Au fur et à mesure que les personnes concernées évoluent, elles en viennent ainsi souvent à remettre en question leur propre ressenti et à se dévaloriser en raison des difficultés qu’elles ont vécues. Il n’est pas rare que les personnes autistes répriment le désir primaire de relation pour se protéger. Mais si elles trouvent un vis-à-vis, autiste ou non, qui fait preuve d’impartialité, d’ouverture et de curiosité pour le monde de l’autre et qui, de son côté, est ouvert à partager explicitement ses pensées et ses sentiments, même des mondes intérieurs qui ne se chevauchent guère, peuvent créer un point de contact dans la rencontre momentanée. Si les deux interlocuteurs portent un intérêt à cette rencontre, elle peut devenir le point de départ d’une découverte mutuelle intense.
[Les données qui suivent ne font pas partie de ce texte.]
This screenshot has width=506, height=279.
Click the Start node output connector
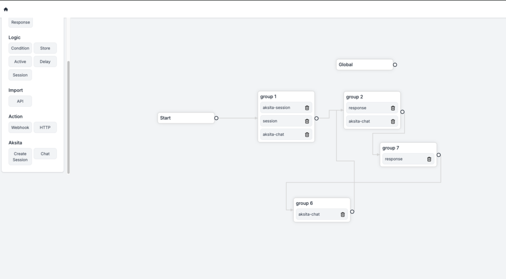(x=216, y=118)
Celle-ci ne sert pas seulement à comprendre l’autre, mais tout autant à se découvrir soi-même à travers l’autre. De cette manière, les esprits autistes créent des représentations d’autrui qui peuvent atteindre une profondeur et une précision rarement rencontrées chez d’autres personnes. Bien connaître ses besoins et ses limites pour y rester fidèle permet de créer la stabilité intérieure et la sécurité nécessaires à de telles rencontres. En osant soigneusement les rencontres, ces conditions peuvent mûrir et les personnes concernées font l’expérience de faire partie de quelque chose de plus grand et de transcender leur isolement autistique dans ces moments-là.
Note biographique
PD Dr med. Helene Haker a étudié la médecine et obtenu son doctorat à Zurich, a suivi une formation de médecin spécialiste à la clinique psychiatrique universitaire de Zurich et à l’Institut Klaus Grawe, et a passé son habilitation à l’Université de Zurich sur le thème de « La capacité d’empathie dans la schizophrénie et d’autres troubles psychiatriques ». Après une période en « neurosciences computationnelles » de 2012 à 2018, elle prend la direction médicale et la mise en place du service ambulatoire de recherche à la Translational Neuromodeling Unit (UZH/EPF Zurich). Elle travaille aujourd’hui dans son propre cabinet spécialisé dans l’autisme chez les adultes et comme chargée de cours à l’UZH et à l’EPF Zurich.